Tasks
A. Decide whether each statement agrees with the passage on school-based arrests below, answering yes or no and quoting the deciding words: (i) In East Hartford during 2006-07, black and Hispanic students made up 85 percent of the student population. (ii) Jamie Dycus is the primary author of the report. (iii) In West Hartford, black students involved in physical altercations were twice as likely to be arrested as white students in similar altercations.
B. According to the passage on school-based arrests below, how many students in grade three or below were arrested at school in Hartford during the 2005-06 and 2006-07 school years?

Document section

--------------------------------

The ACLU report, entitled "Hard Lessons: School Resource Officer Programs and
School-Based Arrests in Three Connecticut Towns," also shows how the use by
school districts in Hartford, East Hartford and West Hartford of school resource
officers who are not adequately trained and whose objectives are not clearly
defined leads to the criminalization of students at the expense of their
education.
The report's findings are just the latest examples of a disturbing national
trend known as the "school to prison pipeline" wherein children are
over-aggressively funneled out of public schools and into the juvenile and
criminal justice systems.
"Our goal is to ensure that everyone has an equal opportunity to receive a
quality education," said Jamie Dycus, staff attorney with the ACLU Racial
Justice Program and the primary author of the report. "Relying too heavily on
arrests as a disciplinary measure impedes that goal and only serves to ensure
that some of our most vulnerable populations are criminalized at very young ages
before alternatives are exhausted that could lead to academic success."
According to the report, students in West Hartford and East Hartford are
arrested at school at a rate far out of proportion to their numbers. During the
2006-07 school year, for example, black and Hispanic students together accounted
for 69 percent of East Hartford's student population, but experienced 85 percent
of its school-based arrests. In West Hartford during the same year, black and
Hispanic students accounted for 24 percent of the population, but experienced 63
percent of the arrests.
The report also found that during the 2005-06 and 2006-07 school years in
both East and West Hartford, students of color committing minor disciplinary
infractions were more likely to get arrested than white students committing the
very same offenses. Black students involved in physical altercations in West
Hartford were twice as likely to be arrested as white students involved in
similar altercations. During the same time period in East Hartford, black and
Hispanic students involved in disciplinary incidents involving drugs, alcohol or
tobacco were ten times more likely to be arrested than white students involved
in similar incidents.
Additionally, students in Hartford, East Hartford and West Hartford are being
arrested at school at very young ages. During the 2005-06 and 2006-07 school
years, 86 primary grade students were arrested at school in Hartford. A majority
of those arrested were seventh or eighth graders, but 25 were in grades four
through six and 13 were in grade three or below.

--------------------------------

Entries provided
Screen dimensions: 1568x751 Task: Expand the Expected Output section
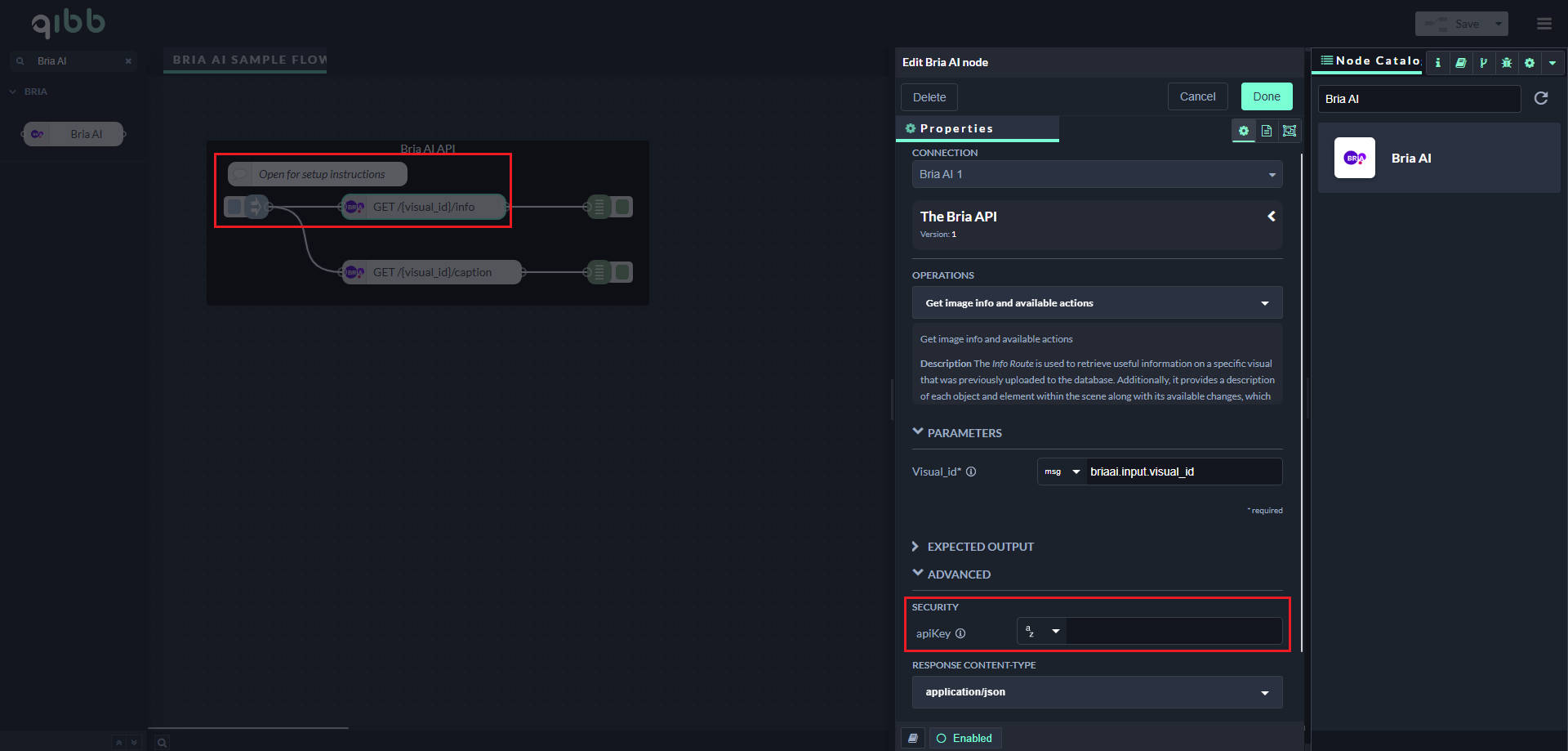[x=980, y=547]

--------------------------------

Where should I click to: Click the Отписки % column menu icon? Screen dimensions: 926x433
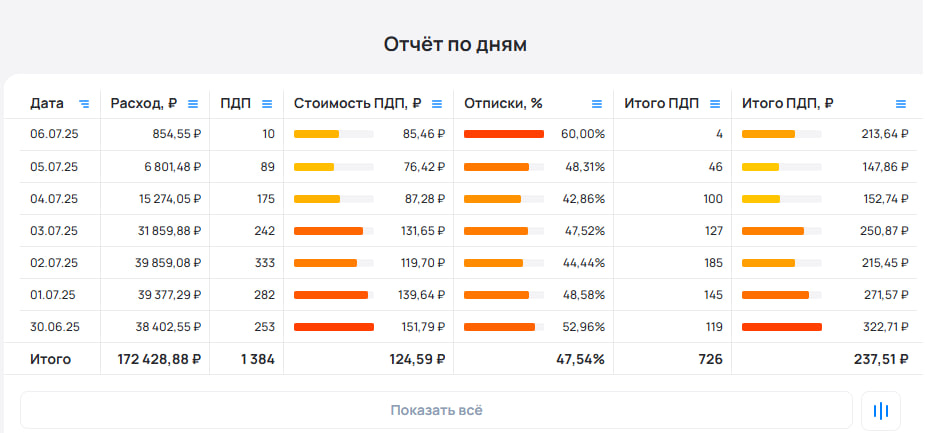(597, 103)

--------------------------------

Results of the exercise
A.
(i) No: "accounted for 69 percent of East Hartford's student population, but experienced 85 percent of its school-based arrests."
(ii) Yes: "the primary author of the report."
(iii) Yes: "Black students involved in physical altercations in West Hartford were twice as likely to be arrested as white students involved in similar altercations."

B. Thirteen students in grade three or below were arrested at school in Hartford during those years.